◆ What is being asked:
A single number is wanted: how many lines of the data include the string "Accessibility".

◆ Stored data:

####################

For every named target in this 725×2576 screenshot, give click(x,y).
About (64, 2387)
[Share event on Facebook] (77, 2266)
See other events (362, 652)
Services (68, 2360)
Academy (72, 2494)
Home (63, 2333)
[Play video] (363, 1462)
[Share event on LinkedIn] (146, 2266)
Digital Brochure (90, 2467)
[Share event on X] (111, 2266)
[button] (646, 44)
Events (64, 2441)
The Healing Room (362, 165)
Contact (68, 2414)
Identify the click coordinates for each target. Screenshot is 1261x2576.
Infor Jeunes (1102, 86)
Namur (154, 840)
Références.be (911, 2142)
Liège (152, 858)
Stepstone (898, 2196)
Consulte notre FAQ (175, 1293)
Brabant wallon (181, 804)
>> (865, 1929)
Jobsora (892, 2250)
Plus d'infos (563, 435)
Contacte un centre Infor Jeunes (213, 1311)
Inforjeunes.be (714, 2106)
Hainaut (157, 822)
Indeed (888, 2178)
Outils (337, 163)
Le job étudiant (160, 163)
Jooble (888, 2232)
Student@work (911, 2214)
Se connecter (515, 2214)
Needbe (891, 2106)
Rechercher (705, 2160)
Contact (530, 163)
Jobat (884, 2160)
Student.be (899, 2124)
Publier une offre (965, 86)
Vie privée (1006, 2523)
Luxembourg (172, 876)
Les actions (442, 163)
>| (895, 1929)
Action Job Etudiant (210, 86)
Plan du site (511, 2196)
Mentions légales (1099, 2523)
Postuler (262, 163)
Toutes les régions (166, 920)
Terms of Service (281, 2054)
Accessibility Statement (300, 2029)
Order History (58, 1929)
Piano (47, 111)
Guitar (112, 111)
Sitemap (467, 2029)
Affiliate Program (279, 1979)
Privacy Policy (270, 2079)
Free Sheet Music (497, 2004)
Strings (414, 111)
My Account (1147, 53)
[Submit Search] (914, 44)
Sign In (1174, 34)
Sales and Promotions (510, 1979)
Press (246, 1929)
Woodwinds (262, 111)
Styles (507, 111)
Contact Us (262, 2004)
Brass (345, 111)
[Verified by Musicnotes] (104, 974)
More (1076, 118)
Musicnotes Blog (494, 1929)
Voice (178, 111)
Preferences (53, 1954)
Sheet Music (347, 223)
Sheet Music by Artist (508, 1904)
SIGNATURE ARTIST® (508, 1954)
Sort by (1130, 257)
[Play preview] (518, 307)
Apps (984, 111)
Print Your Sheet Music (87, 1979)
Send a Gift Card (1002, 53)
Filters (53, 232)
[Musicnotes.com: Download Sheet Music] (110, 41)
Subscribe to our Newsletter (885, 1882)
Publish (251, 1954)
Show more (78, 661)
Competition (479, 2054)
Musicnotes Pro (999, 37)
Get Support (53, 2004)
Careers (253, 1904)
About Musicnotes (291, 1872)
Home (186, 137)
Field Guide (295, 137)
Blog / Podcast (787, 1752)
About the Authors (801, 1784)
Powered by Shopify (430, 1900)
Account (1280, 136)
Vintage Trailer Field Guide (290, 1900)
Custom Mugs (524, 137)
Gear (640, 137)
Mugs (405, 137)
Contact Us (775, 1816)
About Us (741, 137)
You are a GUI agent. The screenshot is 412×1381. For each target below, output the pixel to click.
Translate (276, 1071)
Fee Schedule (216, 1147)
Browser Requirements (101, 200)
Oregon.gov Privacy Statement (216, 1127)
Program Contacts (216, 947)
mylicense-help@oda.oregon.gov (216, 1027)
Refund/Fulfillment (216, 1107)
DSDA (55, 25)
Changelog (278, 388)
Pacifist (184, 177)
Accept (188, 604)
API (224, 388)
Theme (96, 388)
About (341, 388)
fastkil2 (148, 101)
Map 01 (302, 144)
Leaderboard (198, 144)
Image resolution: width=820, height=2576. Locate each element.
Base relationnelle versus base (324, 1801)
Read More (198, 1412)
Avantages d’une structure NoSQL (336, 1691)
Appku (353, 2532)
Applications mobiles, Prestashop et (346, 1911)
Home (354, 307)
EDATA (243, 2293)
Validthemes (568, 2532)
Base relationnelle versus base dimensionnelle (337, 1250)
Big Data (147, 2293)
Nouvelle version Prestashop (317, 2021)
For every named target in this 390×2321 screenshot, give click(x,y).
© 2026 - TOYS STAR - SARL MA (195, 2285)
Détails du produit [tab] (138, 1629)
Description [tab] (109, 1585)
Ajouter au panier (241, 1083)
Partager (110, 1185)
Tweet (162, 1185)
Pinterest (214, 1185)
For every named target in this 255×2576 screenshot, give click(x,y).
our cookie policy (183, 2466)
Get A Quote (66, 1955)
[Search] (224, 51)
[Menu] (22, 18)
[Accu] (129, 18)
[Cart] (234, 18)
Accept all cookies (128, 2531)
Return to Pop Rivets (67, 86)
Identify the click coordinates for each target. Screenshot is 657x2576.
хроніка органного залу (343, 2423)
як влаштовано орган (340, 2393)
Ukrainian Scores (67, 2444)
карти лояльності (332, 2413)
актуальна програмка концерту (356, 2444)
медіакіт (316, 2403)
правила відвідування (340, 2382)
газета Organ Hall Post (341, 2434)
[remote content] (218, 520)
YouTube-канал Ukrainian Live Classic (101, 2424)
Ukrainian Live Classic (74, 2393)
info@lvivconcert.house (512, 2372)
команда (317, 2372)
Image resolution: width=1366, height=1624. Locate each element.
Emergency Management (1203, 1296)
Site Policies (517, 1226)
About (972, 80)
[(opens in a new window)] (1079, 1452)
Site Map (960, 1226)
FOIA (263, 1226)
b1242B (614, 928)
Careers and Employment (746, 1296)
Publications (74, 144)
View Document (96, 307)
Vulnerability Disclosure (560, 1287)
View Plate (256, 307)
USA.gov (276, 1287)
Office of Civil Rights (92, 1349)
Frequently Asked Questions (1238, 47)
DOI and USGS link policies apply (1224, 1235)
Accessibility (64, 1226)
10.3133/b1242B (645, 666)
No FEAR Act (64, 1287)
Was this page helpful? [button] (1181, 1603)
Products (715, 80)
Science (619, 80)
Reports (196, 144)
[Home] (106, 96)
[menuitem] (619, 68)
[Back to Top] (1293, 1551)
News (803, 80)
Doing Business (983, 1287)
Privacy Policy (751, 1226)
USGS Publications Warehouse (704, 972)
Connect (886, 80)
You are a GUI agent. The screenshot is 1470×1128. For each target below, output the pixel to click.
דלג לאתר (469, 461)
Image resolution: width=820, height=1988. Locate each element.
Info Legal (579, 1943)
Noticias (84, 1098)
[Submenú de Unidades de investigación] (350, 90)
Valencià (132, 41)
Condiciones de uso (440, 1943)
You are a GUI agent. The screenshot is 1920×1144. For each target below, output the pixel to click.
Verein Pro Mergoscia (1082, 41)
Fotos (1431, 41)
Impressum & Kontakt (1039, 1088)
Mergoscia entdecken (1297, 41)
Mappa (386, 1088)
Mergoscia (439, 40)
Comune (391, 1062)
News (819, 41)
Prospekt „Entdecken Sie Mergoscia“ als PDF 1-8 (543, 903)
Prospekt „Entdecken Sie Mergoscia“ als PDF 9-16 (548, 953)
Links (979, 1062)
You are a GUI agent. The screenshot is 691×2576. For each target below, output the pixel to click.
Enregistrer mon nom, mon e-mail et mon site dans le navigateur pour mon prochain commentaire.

####################

◆ Answer box:
2